Михаил Эпштейн: Да. Это вот у Венечки Ерофеева в «Москве-Петушках», это у Солженицына в «Одном дне Ивана Денисовича». То есть, выбрана очень удачная форма, которая позволяет идти по частям суток и завершить ночь там же, где начинается день. То есть, есть некая в этом проформа, архетип, продиктованный цикличностью самой природы. И все-таки, я думаю, что есть в этой книге, как и вообще в современной русской действительности, в современной русской литературе то, что отказывается воспринять всемирный разум. Вот эта смесь такого византийства и разгильдяйства, подлости и коррупции. Понимаете, коррупция, авторитарность и криминал. Таким мы видим это и в «Дне опричника». И мне представляется, что вот это та смесь, которую мы находим и у Салтыкова-Щедрина, которая очень глубоко врастает в нашу почву, но труднее всего воспринимается в мире.

Александр Генис: Поэтому Гоголь не стал таким же мировым писателем, как Диккенс, например, хотя он того же типа талант, того же гротескного характера.

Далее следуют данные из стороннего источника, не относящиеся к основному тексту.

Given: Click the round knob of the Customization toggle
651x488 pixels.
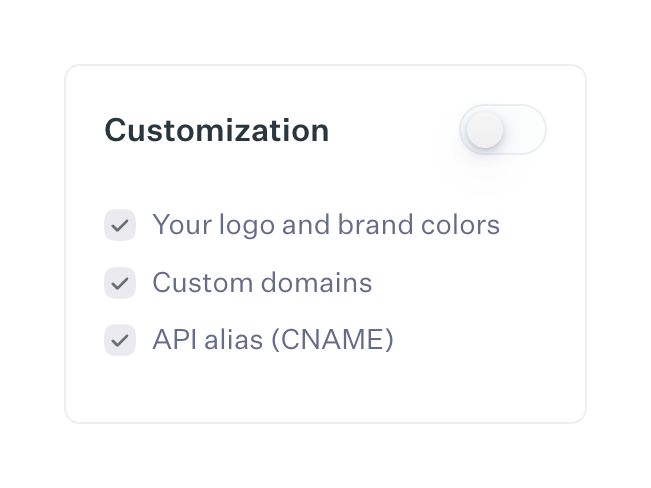Looking at the screenshot, I should tap(485, 130).
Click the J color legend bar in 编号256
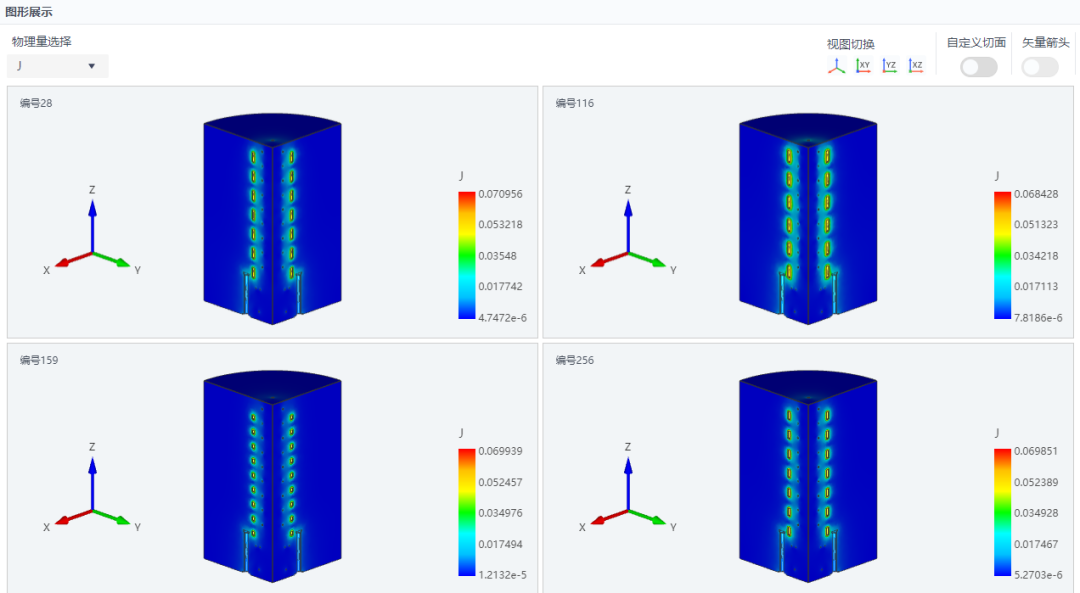 [x=1003, y=512]
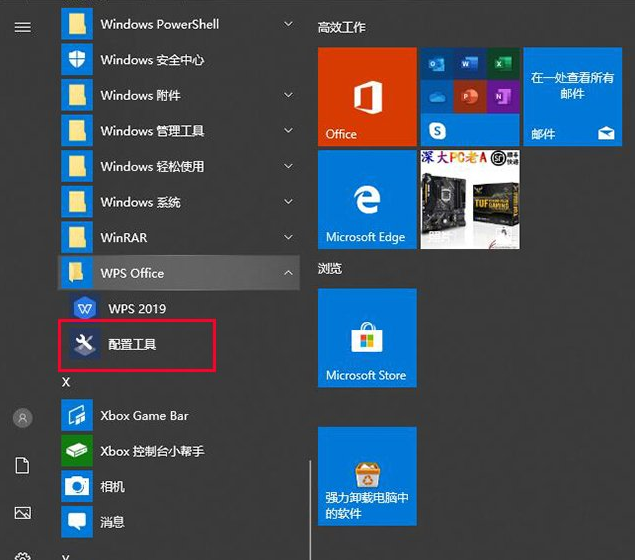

Михаил Эпштейн: Вообще, в русских книгах, в тех, которые получают премии, которые читаются, которые обсуждаются, в них недостает, как ни странно, общечеловечности. Вот нет компактно выстроенной книги о любви, например. Как книга Вишневского «Одиночество в сети». Сорокин еще потому, мне кажется, все-таки, не станет автором международного бестселлера, во всяком случае, в качестве концептуалиста, каковым он является, несомненно, в «Дне опричника», потому что концептуализм – это все-таки некая заморозка эмоций, это дистанция, которая трудно доходит до всемирной аудитории. Она уж очень выношена советским опытом, советским соцартом, пародированием дистанций по отношению к официальному языку. Вот эти линзы - одна линза, через другую линзу, многократное преломление, такие вещи не имеют, как мне кажется, шанса на то, чтобы стать всемирным, немедленно воспринимаемым словом.

Александр Генис: Вы знаете, конечно, это звучит правдоподобно, но я приведу обратный пример. Книги Пелевина. Когда они появились на английском языке, первые переводы Пелевина произвели довольно сильное впечатление на американскую молодежь. Я видел молодых ребят, которые читали Пелевина, даже не зная, что он русский. Им было интересно, это была фантастика. Пелевин для них был человек, который живет в интернете, как и они живут, и это был, на мой, 30-летний уже опыт, первый раз, когда русский писатель вошел в американскую литературу не через славистские круги, а просто как обыкновенный писатель. И ему было достаточно понятно, что происходит в такой странной книге как «Чапаев и пустота», которая вся построена на советских реалиях. Она очень хорошо продавалась и во Франции, и в Японии. Я спросил однажды у Пелевина об этом, не боится ли он называть книгу «Чапаев и пустота», когда никто не знает, кто такой Чапаев. Он говорит: «Все будут думать, что я его придумал». То есть, сам по себе вопрос с дефицитом реалий мне не кажется роковым.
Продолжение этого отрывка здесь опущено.